[WORK REQUIRED] Copy every line of the entries below word for word, leaving out the pictures.

[DATA PROVIDED]
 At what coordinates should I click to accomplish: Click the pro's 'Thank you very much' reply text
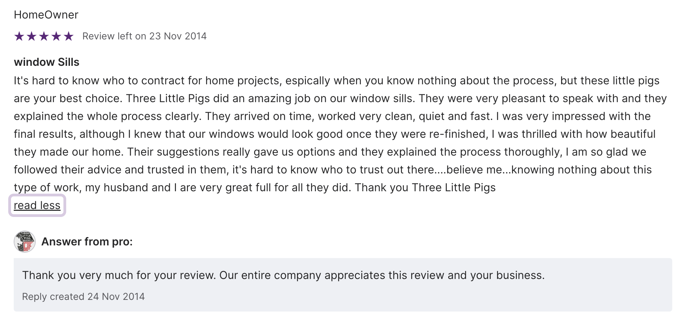point(283,275)
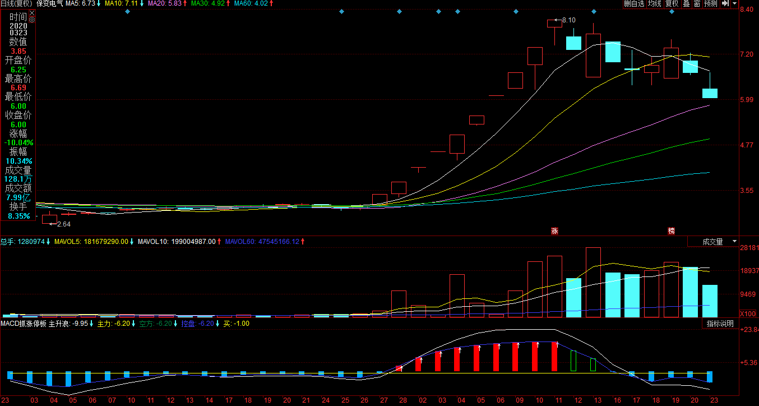The height and width of the screenshot is (406, 759).
Task: Click the 涨 marker below the chart
Action: click(554, 230)
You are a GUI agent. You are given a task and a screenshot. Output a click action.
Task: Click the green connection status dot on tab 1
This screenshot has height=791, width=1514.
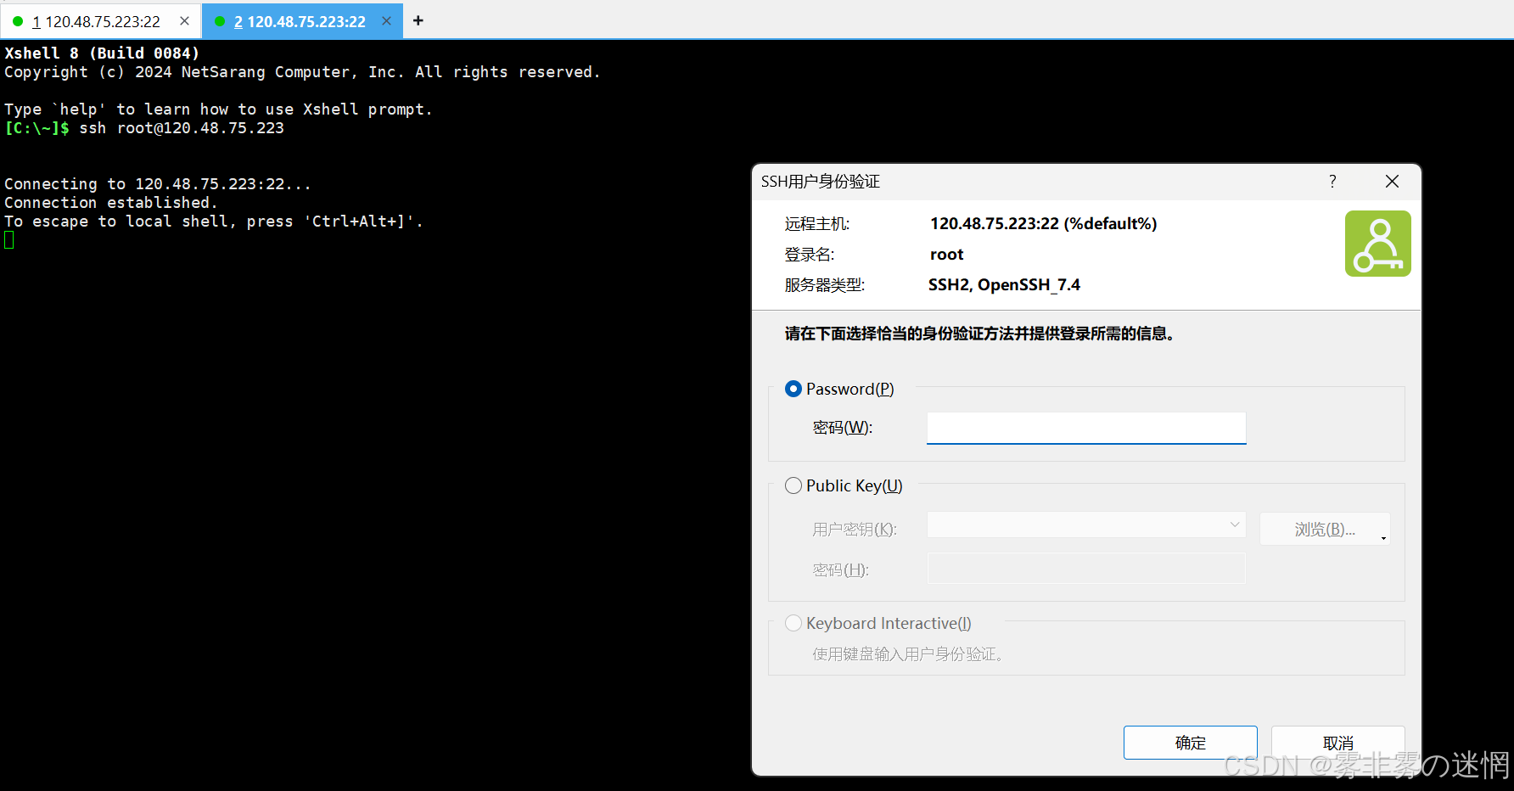[x=18, y=21]
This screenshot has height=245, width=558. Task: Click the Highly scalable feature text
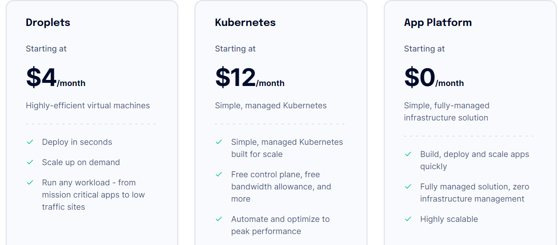pos(449,219)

[THE RESPONSE]
 At what coordinates should I click to accomplish: Click the pro's 'Thank you very much' reply text
point(283,275)
The height and width of the screenshot is (406, 759).
Task: Click the 涨 marker below the chart
Action: click(554, 230)
You are a GUI agent. You are given a task and a screenshot. Output a click action.
Task: Click the green connection status dot on tab 1
This screenshot has height=791, width=1514.
[x=18, y=21]
This screenshot has height=245, width=558. Task: Click the Highly scalable feature text
pos(449,219)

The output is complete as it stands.